[Collected data entries]

■ ■ ■ ■ ■

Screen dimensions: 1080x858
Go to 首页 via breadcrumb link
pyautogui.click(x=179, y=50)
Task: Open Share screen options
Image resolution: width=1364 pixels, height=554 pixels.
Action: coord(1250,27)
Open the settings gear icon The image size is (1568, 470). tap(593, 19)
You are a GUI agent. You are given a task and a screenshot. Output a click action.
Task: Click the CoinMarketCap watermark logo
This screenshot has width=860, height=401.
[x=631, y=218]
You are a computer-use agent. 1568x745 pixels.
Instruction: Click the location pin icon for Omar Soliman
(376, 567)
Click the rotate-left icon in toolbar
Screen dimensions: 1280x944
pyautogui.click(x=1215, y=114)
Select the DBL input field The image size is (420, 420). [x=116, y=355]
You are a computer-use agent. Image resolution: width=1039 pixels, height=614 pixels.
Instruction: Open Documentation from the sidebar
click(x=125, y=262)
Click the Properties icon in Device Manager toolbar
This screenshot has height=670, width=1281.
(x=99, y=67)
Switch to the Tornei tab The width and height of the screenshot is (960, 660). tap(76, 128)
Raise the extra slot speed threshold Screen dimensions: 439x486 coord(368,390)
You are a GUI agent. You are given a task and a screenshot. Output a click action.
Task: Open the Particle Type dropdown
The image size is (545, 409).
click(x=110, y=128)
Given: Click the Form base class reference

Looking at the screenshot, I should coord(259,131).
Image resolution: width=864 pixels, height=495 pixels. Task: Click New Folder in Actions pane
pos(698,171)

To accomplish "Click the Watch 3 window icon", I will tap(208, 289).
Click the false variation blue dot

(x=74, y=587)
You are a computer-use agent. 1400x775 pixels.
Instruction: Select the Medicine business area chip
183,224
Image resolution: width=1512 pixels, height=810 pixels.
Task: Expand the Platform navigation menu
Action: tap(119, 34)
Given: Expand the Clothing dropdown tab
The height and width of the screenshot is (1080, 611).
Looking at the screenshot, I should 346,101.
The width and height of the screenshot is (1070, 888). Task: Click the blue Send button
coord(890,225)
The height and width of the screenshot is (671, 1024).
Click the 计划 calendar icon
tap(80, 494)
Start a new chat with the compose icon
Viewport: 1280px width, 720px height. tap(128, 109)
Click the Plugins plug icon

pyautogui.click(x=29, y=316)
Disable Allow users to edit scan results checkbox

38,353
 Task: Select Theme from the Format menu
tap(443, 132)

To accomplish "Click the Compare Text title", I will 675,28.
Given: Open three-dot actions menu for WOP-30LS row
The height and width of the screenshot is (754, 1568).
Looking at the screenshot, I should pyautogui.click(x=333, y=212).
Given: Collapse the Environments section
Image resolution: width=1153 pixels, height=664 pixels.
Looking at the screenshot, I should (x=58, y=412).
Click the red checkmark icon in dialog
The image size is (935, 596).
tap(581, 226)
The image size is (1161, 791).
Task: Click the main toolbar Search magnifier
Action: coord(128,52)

■ ■ ■ ■ ■

Task instructions
Every line of the data should be output exactly as it was given.

The completed task
Screen dimensions: 1080x858
Go to 首页 via breadcrumb link
pyautogui.click(x=179, y=50)
Task: Open Share screen options
Image resolution: width=1364 pixels, height=554 pixels.
Action: coord(1250,27)
Open the settings gear icon The image size is (1568, 470). tap(593, 19)
You are a GUI agent. You are given a task and a screenshot. Output a click action.
Task: Click the CoinMarketCap watermark logo
This screenshot has width=860, height=401.
[x=631, y=218]
You are a computer-use agent. 1568x745 pixels.
Instruction: Click the location pin icon for Omar Soliman
(376, 567)
Click the rotate-left icon in toolbar
Screen dimensions: 1280x944
pyautogui.click(x=1215, y=114)
Select the DBL input field The image size is (420, 420). [x=116, y=355]
You are a computer-use agent. Image resolution: width=1039 pixels, height=614 pixels.
Instruction: Open Documentation from the sidebar
click(x=125, y=262)
Click the Properties icon in Device Manager toolbar
This screenshot has height=670, width=1281.
(x=99, y=67)
Switch to the Tornei tab The width and height of the screenshot is (960, 660). tap(76, 128)
Raise the extra slot speed threshold Screen dimensions: 439x486 coord(368,390)
You are a GUI agent. You are given a task and a screenshot. Output a click action.
Task: Open the Particle Type dropdown
The image size is (545, 409).
click(x=110, y=128)
Given: Click the Form base class reference

Looking at the screenshot, I should coord(259,131).
Image resolution: width=864 pixels, height=495 pixels. Task: Click New Folder in Actions pane
pos(698,171)

To accomplish "Click the Watch 3 window icon", I will tap(208, 289).
Click the false variation blue dot

(x=74, y=587)
You are a computer-use agent. 1400x775 pixels.
Instruction: Select the Medicine business area chip
183,224
Image resolution: width=1512 pixels, height=810 pixels.
Task: Expand the Platform navigation menu
Action: tap(119, 34)
Given: Expand the Clothing dropdown tab
The height and width of the screenshot is (1080, 611).
Looking at the screenshot, I should 346,101.
The width and height of the screenshot is (1070, 888). Task: Click the blue Send button
coord(890,225)
The height and width of the screenshot is (671, 1024).
Click the 计划 calendar icon
tap(80, 494)
Start a new chat with the compose icon
Viewport: 1280px width, 720px height. tap(128, 109)
Click the Plugins plug icon

pyautogui.click(x=29, y=316)
Disable Allow users to edit scan results checkbox

38,353
 Task: Select Theme from the Format menu
tap(443, 132)

To accomplish "Click the Compare Text title", I will 675,28.
Given: Open three-dot actions menu for WOP-30LS row
The height and width of the screenshot is (754, 1568).
Looking at the screenshot, I should pyautogui.click(x=333, y=212).
Given: Collapse the Environments section
Image resolution: width=1153 pixels, height=664 pixels.
Looking at the screenshot, I should (x=58, y=412).
Click the red checkmark icon in dialog
The image size is (935, 596).
tap(581, 226)
The image size is (1161, 791).
Task: Click the main toolbar Search magnifier
Action: coord(128,52)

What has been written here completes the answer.